**What you are asked to do:** Repeat exactly the lines of the entries below from the one with "[Skype] (82, 502)" through the one with "Odrzuć wszystkie (117, 2551)", both ends included, and nothing else.

**Provided material:**

==============================

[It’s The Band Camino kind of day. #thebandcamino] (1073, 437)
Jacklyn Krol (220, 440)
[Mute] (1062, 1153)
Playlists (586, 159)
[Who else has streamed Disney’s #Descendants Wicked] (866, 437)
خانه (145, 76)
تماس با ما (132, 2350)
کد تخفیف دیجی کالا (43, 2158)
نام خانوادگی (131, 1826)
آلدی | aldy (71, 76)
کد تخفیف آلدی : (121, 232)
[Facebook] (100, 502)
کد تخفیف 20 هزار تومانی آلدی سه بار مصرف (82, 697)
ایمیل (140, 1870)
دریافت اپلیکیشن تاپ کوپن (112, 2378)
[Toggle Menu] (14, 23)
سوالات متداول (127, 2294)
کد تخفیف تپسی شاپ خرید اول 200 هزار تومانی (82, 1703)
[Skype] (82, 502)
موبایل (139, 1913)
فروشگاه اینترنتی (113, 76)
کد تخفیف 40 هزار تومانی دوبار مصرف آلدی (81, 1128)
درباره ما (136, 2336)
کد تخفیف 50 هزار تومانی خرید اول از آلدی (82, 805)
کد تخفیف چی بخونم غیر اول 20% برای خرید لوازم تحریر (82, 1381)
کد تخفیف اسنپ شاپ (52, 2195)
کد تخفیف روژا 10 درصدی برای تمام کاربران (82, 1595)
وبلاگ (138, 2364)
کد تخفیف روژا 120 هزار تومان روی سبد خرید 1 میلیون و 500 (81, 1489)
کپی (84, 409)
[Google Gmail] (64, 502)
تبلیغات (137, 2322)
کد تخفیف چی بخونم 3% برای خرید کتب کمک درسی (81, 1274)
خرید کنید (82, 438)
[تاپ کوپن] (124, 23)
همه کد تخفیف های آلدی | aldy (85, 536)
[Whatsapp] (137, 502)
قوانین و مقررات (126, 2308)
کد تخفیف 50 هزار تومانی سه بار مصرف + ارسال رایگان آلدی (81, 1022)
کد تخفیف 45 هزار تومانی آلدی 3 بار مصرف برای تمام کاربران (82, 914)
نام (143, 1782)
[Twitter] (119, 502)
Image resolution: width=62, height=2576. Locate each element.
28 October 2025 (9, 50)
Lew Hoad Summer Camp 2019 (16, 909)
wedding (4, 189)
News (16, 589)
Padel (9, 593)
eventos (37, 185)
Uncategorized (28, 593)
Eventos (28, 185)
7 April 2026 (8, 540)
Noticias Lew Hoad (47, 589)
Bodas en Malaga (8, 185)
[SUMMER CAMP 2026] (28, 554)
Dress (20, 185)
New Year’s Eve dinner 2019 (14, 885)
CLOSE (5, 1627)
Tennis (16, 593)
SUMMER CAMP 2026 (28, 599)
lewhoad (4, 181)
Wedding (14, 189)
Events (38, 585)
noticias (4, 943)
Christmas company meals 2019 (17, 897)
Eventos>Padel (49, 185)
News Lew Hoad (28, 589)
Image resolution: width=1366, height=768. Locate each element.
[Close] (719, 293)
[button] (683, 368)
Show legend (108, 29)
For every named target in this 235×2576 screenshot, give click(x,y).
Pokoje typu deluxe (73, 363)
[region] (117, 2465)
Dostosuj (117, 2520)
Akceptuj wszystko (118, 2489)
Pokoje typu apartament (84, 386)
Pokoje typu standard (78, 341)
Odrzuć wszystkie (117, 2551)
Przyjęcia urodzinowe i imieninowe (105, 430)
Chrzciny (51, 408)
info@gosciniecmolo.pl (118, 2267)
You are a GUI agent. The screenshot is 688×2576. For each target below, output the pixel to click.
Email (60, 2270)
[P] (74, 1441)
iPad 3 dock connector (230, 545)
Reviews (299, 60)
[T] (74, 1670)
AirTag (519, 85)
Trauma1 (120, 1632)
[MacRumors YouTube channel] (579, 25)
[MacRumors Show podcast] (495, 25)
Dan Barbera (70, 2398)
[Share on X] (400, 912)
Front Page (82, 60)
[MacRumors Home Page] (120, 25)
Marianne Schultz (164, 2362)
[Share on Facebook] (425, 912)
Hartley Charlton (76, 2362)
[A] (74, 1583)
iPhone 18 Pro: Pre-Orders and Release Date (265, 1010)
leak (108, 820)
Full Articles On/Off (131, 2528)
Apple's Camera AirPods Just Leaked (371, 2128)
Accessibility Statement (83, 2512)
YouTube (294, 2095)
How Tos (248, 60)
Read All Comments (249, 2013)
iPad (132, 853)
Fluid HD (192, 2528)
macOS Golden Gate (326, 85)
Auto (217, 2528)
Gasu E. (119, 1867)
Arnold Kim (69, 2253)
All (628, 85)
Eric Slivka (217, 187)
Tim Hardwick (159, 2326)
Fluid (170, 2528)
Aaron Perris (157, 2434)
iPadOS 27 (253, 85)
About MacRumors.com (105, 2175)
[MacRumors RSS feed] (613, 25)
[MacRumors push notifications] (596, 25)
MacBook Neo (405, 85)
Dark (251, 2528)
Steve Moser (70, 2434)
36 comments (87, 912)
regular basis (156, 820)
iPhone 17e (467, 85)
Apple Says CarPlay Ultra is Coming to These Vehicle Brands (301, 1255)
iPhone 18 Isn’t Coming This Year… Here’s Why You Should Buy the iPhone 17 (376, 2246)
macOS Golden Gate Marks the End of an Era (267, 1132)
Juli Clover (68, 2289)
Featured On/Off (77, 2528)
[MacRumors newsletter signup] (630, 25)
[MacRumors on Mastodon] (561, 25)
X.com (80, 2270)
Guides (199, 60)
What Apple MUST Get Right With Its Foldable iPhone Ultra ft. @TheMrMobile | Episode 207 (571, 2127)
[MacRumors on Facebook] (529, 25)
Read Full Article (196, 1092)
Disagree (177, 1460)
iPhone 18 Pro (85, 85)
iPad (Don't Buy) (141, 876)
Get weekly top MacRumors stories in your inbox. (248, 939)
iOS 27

==============================

**Task solution:**
[Skype] (82, 502)
موبایل (139, 1913)
فروشگاه اینترنتی (113, 76)
کد تخفیف 40 هزار تومانی دوبار مصرف آلدی (81, 1128)
درباره ما (136, 2336)
کد تخفیف 50 هزار تومانی خرید اول از آلدی (82, 805)
کد تخفیف چی بخونم غیر اول 20% برای خرید لوازم تحریر (82, 1381)
کد تخفیف اسنپ شاپ (52, 2195)
کد تخفیف روژا 10 درصدی برای تمام کاربران (82, 1595)
وبلاگ (138, 2364)
کد تخفیف روژا 120 هزار تومان روی سبد خرید 1 میلیون و 500 (81, 1489)
کپی (84, 409)
[Google Gmail] (64, 502)
تبلیغات (137, 2322)
کد تخفیف چی بخونم 3% برای خرید کتب کمک درسی (81, 1274)
خرید کنید (82, 438)
[تاپ کوپن] (124, 23)
همه کد تخفیف های آلدی | aldy (85, 536)
[Whatsapp] (137, 502)
قوانین و مقررات (126, 2308)
کد تخفیف 50 هزار تومانی سه بار مصرف + ارسال رایگان آلدی (81, 1022)
کد تخفیف 45 هزار تومانی آلدی 3 بار مصرف برای تمام کاربران (82, 914)
نام (143, 1782)
[Twitter] (119, 502)
Image resolution: width=62, height=2576. Locate each element.
28 October 2025 (9, 50)
Lew Hoad Summer Camp 2019 (16, 909)
wedding (4, 189)
News (16, 589)
Padel (9, 593)
eventos (37, 185)
Uncategorized (28, 593)
Eventos (28, 185)
7 April 2026 (8, 540)
Noticias Lew Hoad (47, 589)
Bodas en Malaga (8, 185)
[SUMMER CAMP 2026] (28, 554)
Dress (20, 185)
New Year’s Eve dinner 2019 (14, 885)
CLOSE (5, 1627)
Tennis (16, 593)
SUMMER CAMP 2026 (28, 599)
lewhoad (4, 181)
Wedding (14, 189)
Events (38, 585)
noticias (4, 943)
Christmas company meals 2019 (17, 897)
Eventos>Padel (49, 185)
News Lew Hoad (28, 589)
Image resolution: width=1366, height=768. Locate each element.
[Close] (719, 293)
[button] (683, 368)
Show legend (108, 29)
For every named target in this 235×2576 screenshot, give click(x,y).
Pokoje typu deluxe (73, 363)
[region] (117, 2465)
Dostosuj (117, 2520)
Akceptuj wszystko (118, 2489)
Pokoje typu apartament (84, 386)
Pokoje typu standard (78, 341)
Odrzuć wszystkie (117, 2551)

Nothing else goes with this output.